• Miles Hedley

SAINTS & SINNERS at Mycenae House


Music from the Cross to the crossroads, promised guitarist Ben Tyzack as Saints & Sinners took to the stage at Mycenae House. And he wasn’t kidding – what followed were 21 great songs that swung seamlessly and brilliantly between gospel and blues.


The band is a merger of longstanding and much-loved outfits Fran McGillivray/Mike Burke and Spikedrivers’ trio Tyzack, Constance Redgrave and Maurice McElroy. And the array of instruments they play between them – guitars, banjo, bass, harmonica, flute, drums, washboard and other assorted percussion – makes for a sensational sound.


The five of them set the mood at the outset, opening with their stonking version of the traditional Keep Your Hand On The Plow which featured a dazzling guitar duel between Burke and Tyzack against the driving rhythms of McGillivray’s bass and McElroy’s drums and a ringing throb created by Redgrave using only a triangle. It was magnificent.


And the artistry never waned. The century-old hymn Jesus Is Getting Us Ready For That Great Day started Staples Singers-style before evolving into 1970s’ funk, Up Above My Head centred on a delicate Burke solo and I Got My Mojo Working would have had Muddy Waters marvelling at Tyzack’s slide-playing.

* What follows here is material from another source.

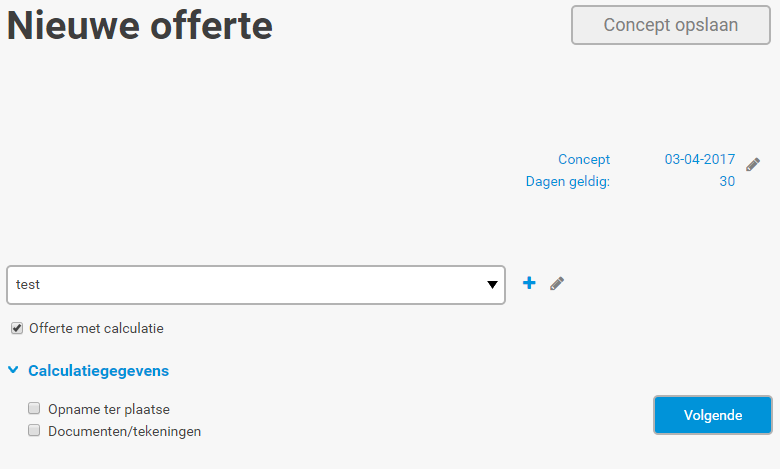The image size is (780, 469).
Task: Click the 'Offerte met calculatie' label text
Action: 96,328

St James Infirmary Blues may have its roots in old Bristol but Saints & Sinners reinterpreted as a laidback anthem that would not have been out of place in Haight-Ashbury circa 1965. By contrast, the next song was a moving spiritual in memory of the legendary abolitionist and former slave Harriet Tubman.


No blues artist is more iconic than Robert Johnson and the band gave us three contrasting songs credited to him. The seductive Come On In My Kitchen featured a terrific bass duet by McGillivray and Redgrave, Red Hot showed Johnson was capable of being joyful as well as gloomy and Crossroads – well, it’s where it all started and stands alone in the blues canon.


The first half of the gig ended with a fabulous rendition of Jesus On The Mainline which for me was up there with Ry Cooder’s Paradise And Lunch recording.


The second set continued where the first had left off, with great versions of Train Done Gone, Down To The River To Pray, I’ll Fly Away and Stuff Smith’s glorious 1930s song about substance abuse, If You’se A Viper.


Most bands might have been happy to close with such a showstopper – but not this one. They launched straight into storming versions of Born Under A Bad Sign and Johnny Winter’s The Mojo Boogie before switching gear once again with a stunning take on the spiritual Wade In The Water which in turn segued into pulsating renditions of Take Me To The River and They Call Me The Voodoo Woman.


By contrast, the final song before the encore was a lovely, deeply emotional gospel version of the 1907 hymn Will The Circle Be Unbroken.


This was yet another great gig put on by Sonic Promotions. Their next Mycenae House offering, on 26 November, is an unmissable evening with acoustic guitarist master Tristan Seume.